Overall adherence to the dietary guidelines for americans is associated with reduced prevalence of early age-related nuclear lens opacities in women
Sommaire de l'article
Few studies have examined the efficacy of the Dietary Guidelines for Americans in the prevention of age-related chronic disease, such as age-related cataract. We examined whether adherence to the Guidelines was associated with a lower prevalence of age-related nuclear lens opacities in women. Eye exams were conducted in 479 Nurses’ Health Study participants aged 52 to 73 y without previously diagnosed cataract or diabetes living in the Boston, MA area. Four FFQs, collected during a 9- to 11-y period before evaluation of lens status, were used to define diet quality according to the following: 1) daily number of servings of fruits, vegetables, and whole grains; 2) Recommended Foods Score (RFS); and 3) Healthy Eating Index (HEI).

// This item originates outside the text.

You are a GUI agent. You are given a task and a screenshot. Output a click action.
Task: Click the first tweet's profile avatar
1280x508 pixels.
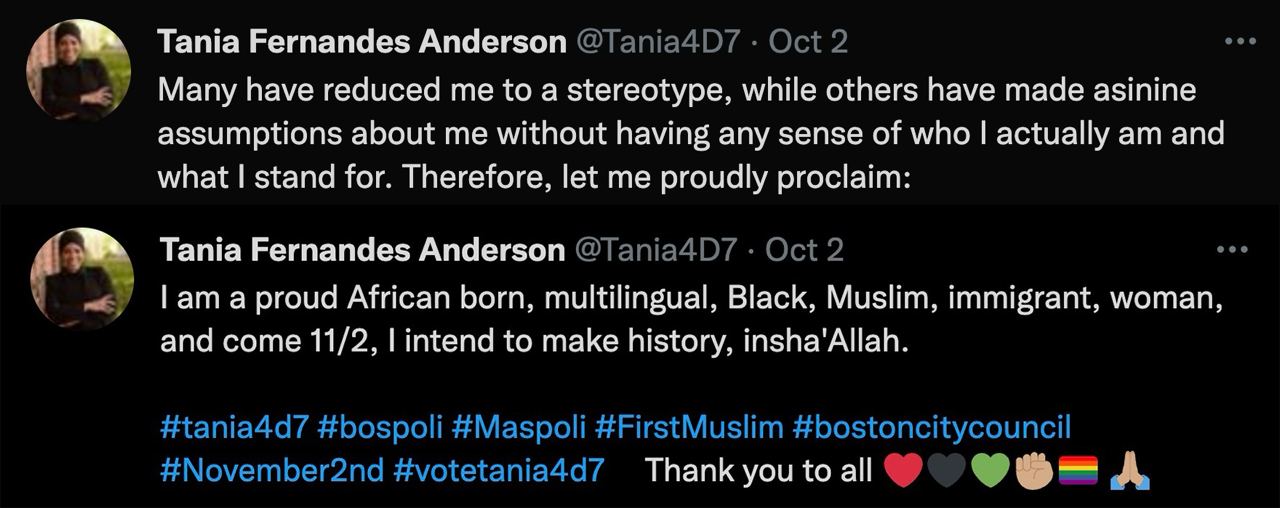pos(78,70)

Nuclear opacities were defined as scores >/= 2.5 using the Lens Opacification Classification System III. After adjusting for age, smoking, and other risk factors, women in the highest quartile category of HEI scores were significantly less likely to have nuclear opacities than those in the lowest category [odds ratio (OR) = 0.47; 95% CI: 0.26-0.84]. This association appeared to be stronger among nonusers of supplemental vitamin C (OR = 0.23; 95% CI: 0.10-0.52). Decreased prevalence odds of nuclear opacities were also observed with high intake of fruit (OR = 0.58; 95% CI: 0.32-1.05) and whole grains (OR = 0.64; 95% CI: 0.36-1.15). These results suggest that overall compliance with the Dietary Guidelines, as measured by the HEI, protects against nuclear opacities.